## 課題:
「Where should I click to: Collapse」を含む行から始め、データの最終行で終わるまでの各行を、一字一句変えずに書き写してください。
○ ○ ○
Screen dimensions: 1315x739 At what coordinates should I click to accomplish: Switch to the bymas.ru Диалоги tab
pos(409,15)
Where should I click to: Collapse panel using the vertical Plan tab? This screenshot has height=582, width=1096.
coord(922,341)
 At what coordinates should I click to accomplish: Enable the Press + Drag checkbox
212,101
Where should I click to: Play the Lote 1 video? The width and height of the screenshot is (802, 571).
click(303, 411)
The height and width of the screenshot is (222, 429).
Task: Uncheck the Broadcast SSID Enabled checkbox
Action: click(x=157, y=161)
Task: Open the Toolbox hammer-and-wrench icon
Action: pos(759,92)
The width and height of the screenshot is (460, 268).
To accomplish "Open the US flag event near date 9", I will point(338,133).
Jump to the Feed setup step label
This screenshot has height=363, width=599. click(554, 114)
○ ○ ○
## 解答:
Where should I click to: Collapse panel using the vertical Plan tab? This screenshot has height=582, width=1096.
coord(922,341)
 At what coordinates should I click to accomplish: Enable the Press + Drag checkbox
212,101
Where should I click to: Play the Lote 1 video? The width and height of the screenshot is (802, 571).
click(303, 411)
The height and width of the screenshot is (222, 429).
Task: Uncheck the Broadcast SSID Enabled checkbox
Action: click(x=157, y=161)
Task: Open the Toolbox hammer-and-wrench icon
Action: pos(759,92)
The width and height of the screenshot is (460, 268).
To accomplish "Open the US flag event near date 9", I will point(338,133).
Jump to the Feed setup step label
This screenshot has height=363, width=599. click(554, 114)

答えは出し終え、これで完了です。